Nur: Zielstrebigkeit ließ vor allem der 13-malige ukrainische Meister erkennen, der nach dem kriegsbedingten Umbruch eine Mannschaft aufbot oder aufbieten musste, die aussah, als wäre sie für die Youth League und nicht für die Champions League der Erwachsenen gemeldet. Sie wusste, was sie tun konnte und legte damit die Leipziger Defensivprobleme der laufenden Spielzeit offen: Sie kam bei fünf Abschlüssen zu vier Toren. Leipzigs Neuerwerbung Xaver Schlager, der von Beginn an spielen durfte, fühlte sich wie nach einem Crash: "Es ist, als ob man einen neuen Ferrari kauft und mit 100 gegen die Wand fährt."

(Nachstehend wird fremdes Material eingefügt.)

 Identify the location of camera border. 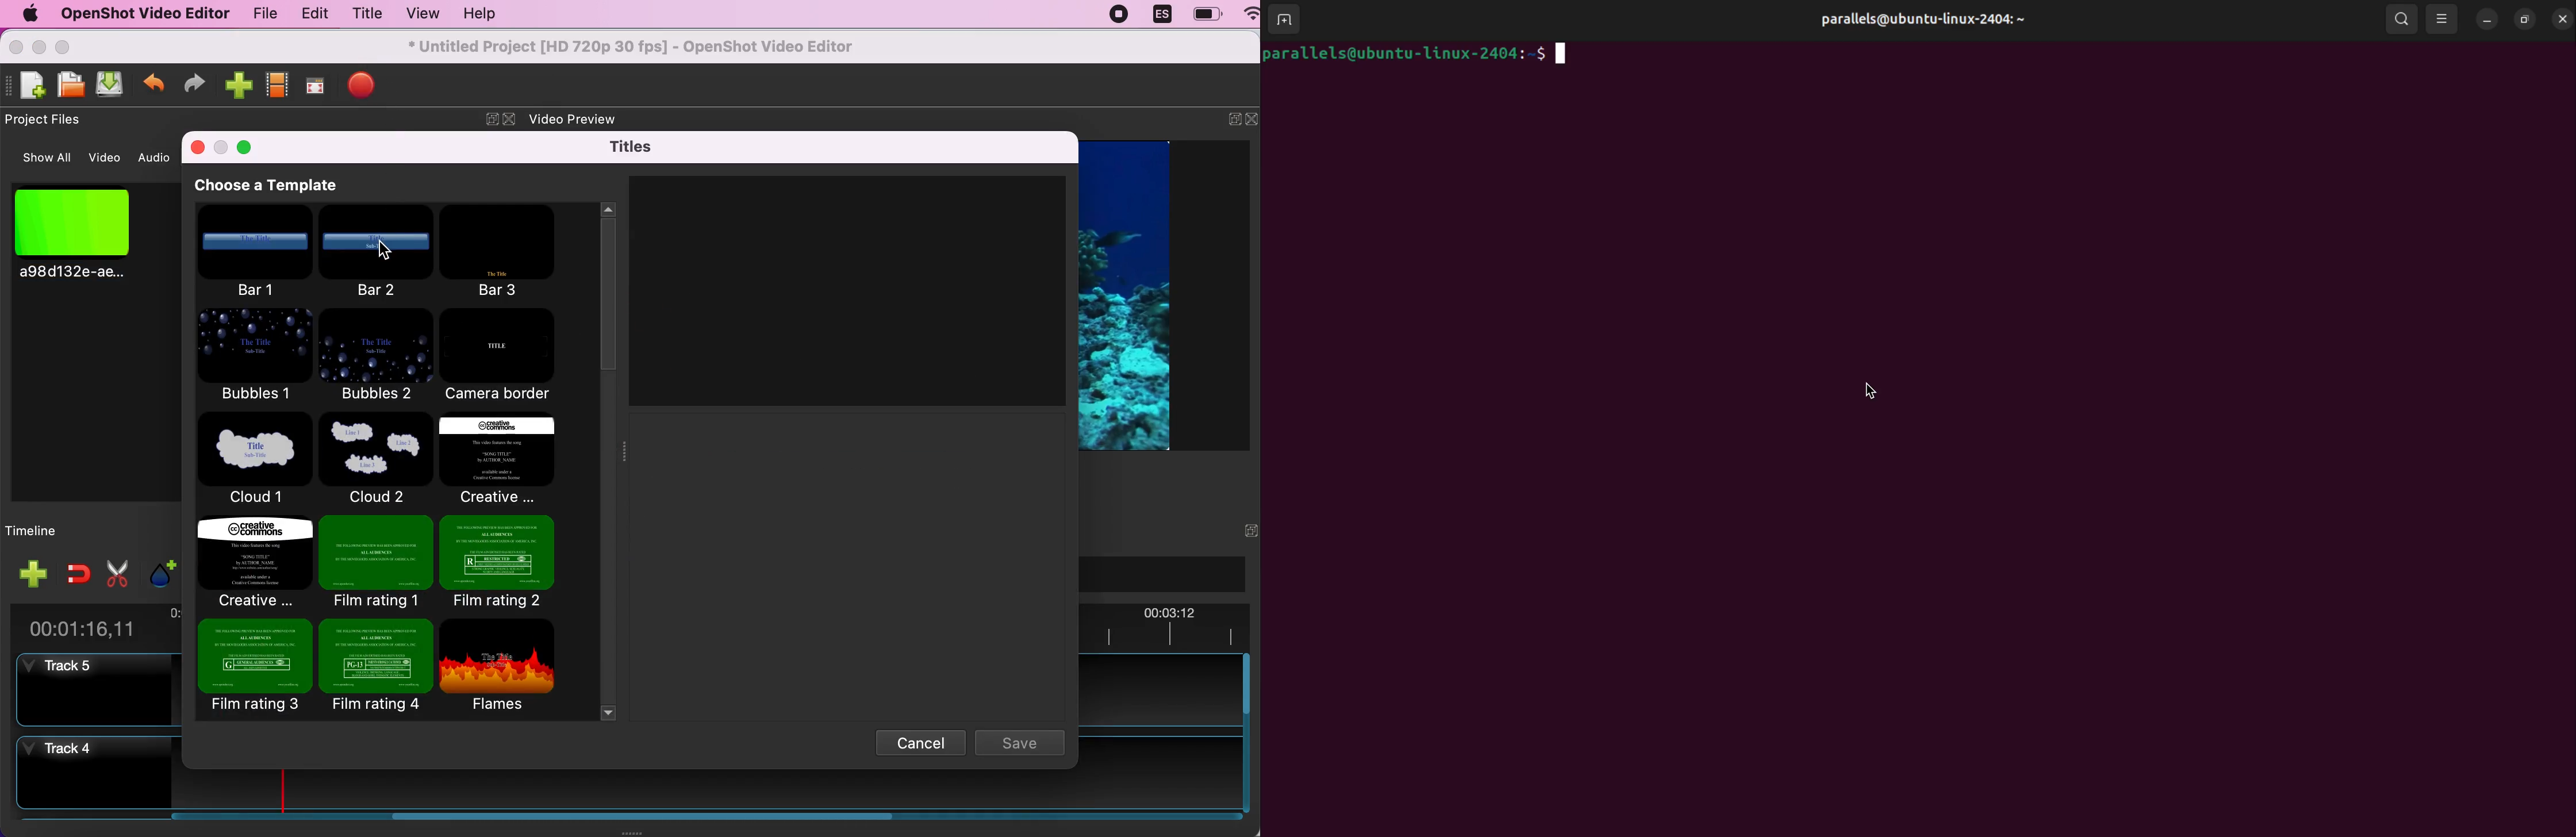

Das Bild war auch insofern eine interessante Metapher, als RB Leipzig den aktuellen Slapstick-Einlagen der Ferrari-Crew in der Formel 1 in kaum etwas nachstand. Das erste Gegentor war einem Fauxpas des erwähnten Torwarts Gulacsi geschuldet; er verstolperte 30 Meter vor dem eigenen Tor den Ball und war danach mindestens so peinlich berührt wie jene Mechaniker aus dem italienischen Rennstall, die beim Großen Preis der Niederlande nur drei statt der handelsüblichen vier Ersatzräder parat hatten. Gulacsi musste mitansehen, wie Schachtars Stürmer Marjan Schwed den Ball ins leere Tor schob (16.) und hatte dabei einen Kopf, der röter kaum sei konnte.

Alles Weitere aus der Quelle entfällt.